Excerpts from Jim Conrad's
Naturalist Newsletter

from the May 3, 2009 Newsletter, issued from the Siskiyou Mountains west of Grants Pass, Oregon:
CANYON LIVE-OAK'S TWO LEAF TYPES

On my first walk into the woods here a local person introduced me to "Oregon Holly," a low, woody shrub with leathery, evergreen leaves with prickly margins. You can see a branch of what I was shown below:

Canyon Live-oak, QUERCUS CHRYSOLEPIS, spiny leaves

I would have let the introduction pass except that I'd already met that species, back in 2005 during my summer with Fred and Diana in California's Sierra Nevadas, so now I felt compelled to add a piece of information:

"I understand why local folks may call this a holly," I said, "but would you believe that it isn't a holly at all?
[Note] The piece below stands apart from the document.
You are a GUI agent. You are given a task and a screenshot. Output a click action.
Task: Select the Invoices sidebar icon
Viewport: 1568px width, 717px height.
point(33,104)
It's actually a young oak tree that eventually may reach 80 feet tall. As the tree grows, its leaves will stop being spiny edged and become smooth- margined, looking a little like bay leaves." My friend's face showed how fast I was losing credibility with him.

Still, the tree was the Canyon Live-oak, QUERCUS CHRYSOLEPIS, distributed from southwestern Oregon through California to northern Baja, Mexico. Nearby stood a mature specimen too tall to see the leaves, but beneath the tree lay the leaves and acorns seen below:

Canyon Live-oak, QUERCUS CHRYSOLEPIS, leaves and acorns

Those old, faded acorn cups don't show a distinguishing feature they have when young, when they're covered with golden-yellow "wool." In fact, another common name for the tree is Golden Cup Oak.

In the old days Canyon Live-oak's wood was famed as the hardest of all West-Coast woods, and people sought it out when they needed to make maul handles and wagon spokes.